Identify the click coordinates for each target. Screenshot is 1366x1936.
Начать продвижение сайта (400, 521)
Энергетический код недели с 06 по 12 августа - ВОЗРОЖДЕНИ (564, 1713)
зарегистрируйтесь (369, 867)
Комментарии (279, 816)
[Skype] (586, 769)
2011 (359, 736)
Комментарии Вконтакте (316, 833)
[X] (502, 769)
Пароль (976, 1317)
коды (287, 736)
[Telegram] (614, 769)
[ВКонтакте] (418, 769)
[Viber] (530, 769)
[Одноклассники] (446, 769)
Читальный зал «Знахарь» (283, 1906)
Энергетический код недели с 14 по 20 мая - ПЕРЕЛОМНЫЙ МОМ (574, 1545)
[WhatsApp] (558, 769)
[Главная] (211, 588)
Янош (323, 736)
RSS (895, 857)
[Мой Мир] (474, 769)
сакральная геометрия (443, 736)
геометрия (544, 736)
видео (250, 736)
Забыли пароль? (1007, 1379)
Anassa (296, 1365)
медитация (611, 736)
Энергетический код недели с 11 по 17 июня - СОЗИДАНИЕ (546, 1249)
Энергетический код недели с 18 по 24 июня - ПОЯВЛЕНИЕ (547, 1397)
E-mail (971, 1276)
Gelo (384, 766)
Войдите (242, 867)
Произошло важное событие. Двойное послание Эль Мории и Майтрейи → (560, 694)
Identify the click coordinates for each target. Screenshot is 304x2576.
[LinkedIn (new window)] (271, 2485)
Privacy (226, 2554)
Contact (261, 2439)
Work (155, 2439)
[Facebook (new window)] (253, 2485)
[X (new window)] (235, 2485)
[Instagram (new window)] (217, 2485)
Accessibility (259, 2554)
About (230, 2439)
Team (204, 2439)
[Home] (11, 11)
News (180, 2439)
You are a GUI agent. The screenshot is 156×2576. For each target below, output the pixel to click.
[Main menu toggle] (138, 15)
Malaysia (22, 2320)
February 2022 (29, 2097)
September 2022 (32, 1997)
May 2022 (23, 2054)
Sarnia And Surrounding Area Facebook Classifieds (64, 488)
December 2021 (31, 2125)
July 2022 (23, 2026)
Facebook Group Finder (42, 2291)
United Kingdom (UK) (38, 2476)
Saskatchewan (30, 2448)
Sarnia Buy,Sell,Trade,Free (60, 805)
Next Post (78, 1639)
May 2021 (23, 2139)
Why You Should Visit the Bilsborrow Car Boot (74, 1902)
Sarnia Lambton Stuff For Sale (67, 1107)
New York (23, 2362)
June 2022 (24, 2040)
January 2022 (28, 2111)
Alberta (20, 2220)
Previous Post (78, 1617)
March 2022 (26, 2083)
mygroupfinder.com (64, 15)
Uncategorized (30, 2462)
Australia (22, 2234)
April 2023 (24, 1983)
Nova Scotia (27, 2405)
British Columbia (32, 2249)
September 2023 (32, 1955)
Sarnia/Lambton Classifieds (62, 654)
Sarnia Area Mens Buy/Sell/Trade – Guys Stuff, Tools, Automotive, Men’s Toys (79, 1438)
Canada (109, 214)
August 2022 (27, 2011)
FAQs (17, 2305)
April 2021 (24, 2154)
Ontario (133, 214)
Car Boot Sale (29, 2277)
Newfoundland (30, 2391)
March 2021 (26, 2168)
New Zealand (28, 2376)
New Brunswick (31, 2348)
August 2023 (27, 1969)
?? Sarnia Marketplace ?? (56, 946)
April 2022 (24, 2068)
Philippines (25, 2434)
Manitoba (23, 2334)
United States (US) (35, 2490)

┄┄┄┄┄┄┄┄┄┄

The lines above that hold the string "click" are to be located and copied.

Identify the click coordinates for each target. Screenshot is 1366x1936.
Identify the click coordinates for each target. Screenshot is 304x2576.
You are a GUI agent. The screenshot is 156×2576. For each target below, output the pixel to click.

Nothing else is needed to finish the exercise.